By contrast, Gilligan’s super skilled performers are able to talk about the right time to make specific personal sacrifices of one’s own substance to advance the interests of those in one’s care, balancing the real desire for selfish personal happiness (and the way that happiness is a proxy for strength and capacity to care) with the real need to help moral patients who simply need resources sometimes (like as a transfer of wellbeing from the carER to the carEE), in order to grow and thrive.
In Gilligan’s framework, the way that large frameworks of justice insist on preserving themselves in perpetuity… never losing strength… never failing to pay the pensions of those who served them… is potentially kinda evil. It represents a refusal of the highest and hardest acts of caring.
I’m not aware of any famous moral theorists or psychologists who have reconciled these late-arriving perspectives in the moral psychology of different humans who experienced different life arcs.
Since the higher reaches of these moral developmental stages mostly don’t occur in the same humans, and occur late in life, and aren’t cultural universals, we would predict that most Alignment Researchers will not know about them, and not be able to engineer them into digital people on purpose.
III. Hope Should, Rationally, Be Low
In my experience the LLMs already know about this stuff, but also they are systematically rewarded with positive RL signals for ignoring it in favor of towing this or that morally and/or philosophically insane corporate line on various moral ideals or stances of personhood or whatever.

________________________________________

• PROBLEM STATEMENT
Return, word for word, the stretch of the passage on moral development starting at "In Gilligan’s framework, the" and ending at "acts of caring.".

• INFORMATION PROVIDED
________________________________________

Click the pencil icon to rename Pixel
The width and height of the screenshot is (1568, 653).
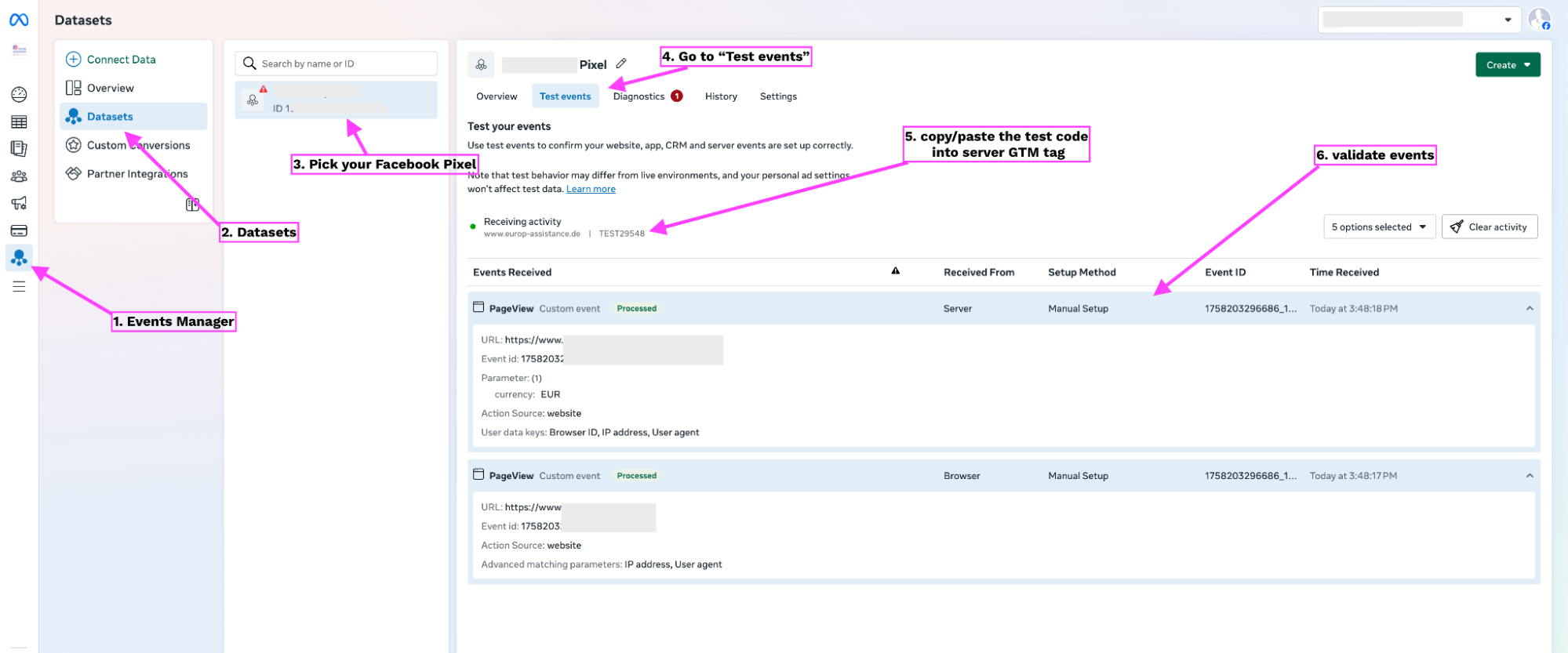[621, 63]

________________________________________

• WRITTEN REPLY
In Gilligan’s framework, the way that large frameworks of justice insist on preserving themselves in perpetuity… never losing strength… never failing to pay the pensions of those who served them… is potentially kinda evil. It represents a refusal of the highest and hardest acts of caring.